The company sells products across a wide price spectrum, from women’s Premium Dolman Trench Coats priced at $298 to lower-priced accessories such as socks, flip-flops, and earrings around $10. The broad assortment has allowed it to participate in both higher-value purchases and frequent smaller add-on items.
Tariffs weigh on margin as sector flags 2026 cost pressure
American Eagle said its fourth-quarter gross margin declined by 30 basis points, reflecting a $50 million impact from tariffs. The company’s results add to wider retail concerns about cost pressure linked to duties in 2026. Rivals including Abercrombie and Fitch and shoemaker Steve Madden have also flagged tariff-related uncertainty as they assess pricing, sourcing, and demand conditions.

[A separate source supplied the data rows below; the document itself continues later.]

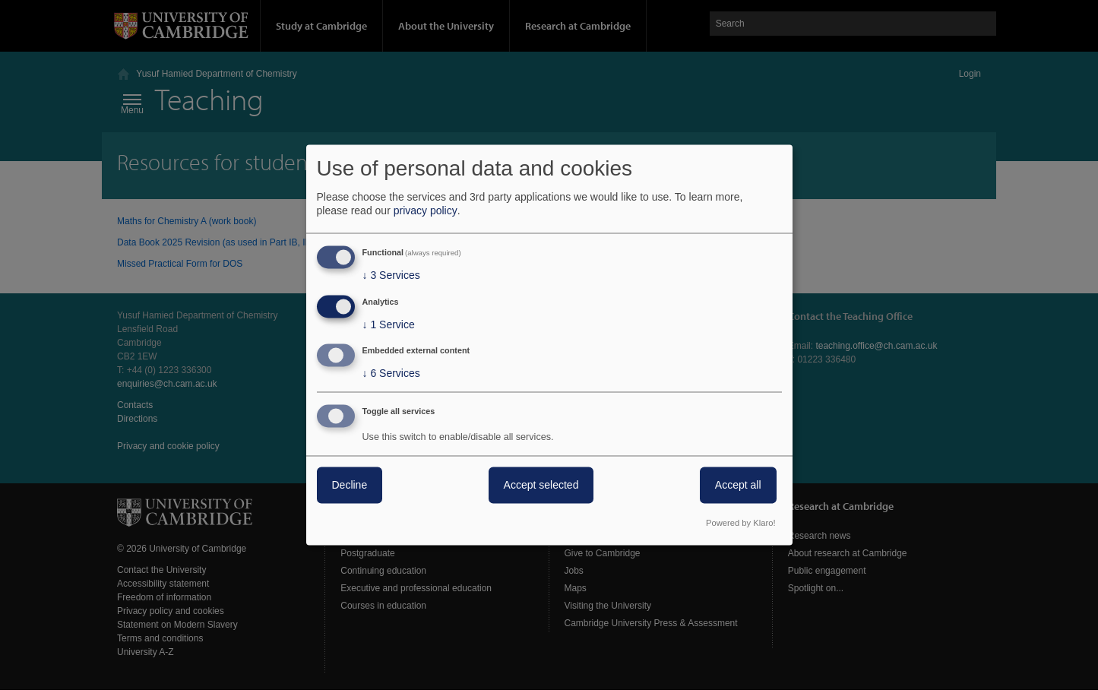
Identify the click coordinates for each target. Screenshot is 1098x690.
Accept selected (541, 486)
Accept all (738, 486)
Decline (350, 486)
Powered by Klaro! (740, 523)
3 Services (391, 275)
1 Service (388, 324)
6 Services (391, 373)
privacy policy (425, 210)
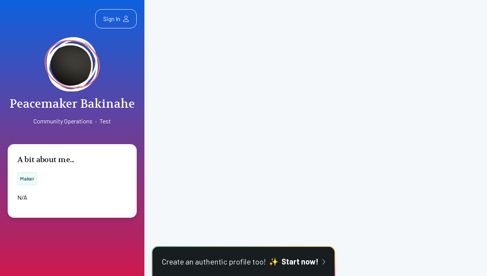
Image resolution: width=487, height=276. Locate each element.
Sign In (116, 18)
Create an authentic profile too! (243, 261)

2025 operating profit hit by exit costs and restructuring charges
American Eagle’s operating income nearly halved in 2025 to $226 million. The company said the decline was partly due to a $102 million impairment charge linked to its exit from the e-commerce logistics business Quiet Platforms, which it acquired in 2021, along with store impairments and corporate restructuring charges.
Shares of American Eagle, which rose 58% in 2025, were largely unchanged in choppy after-hours trading following the update. Investors are weighing stronger demand signals against margin pressure from tariffs and the effects of prior restructuring on earnings.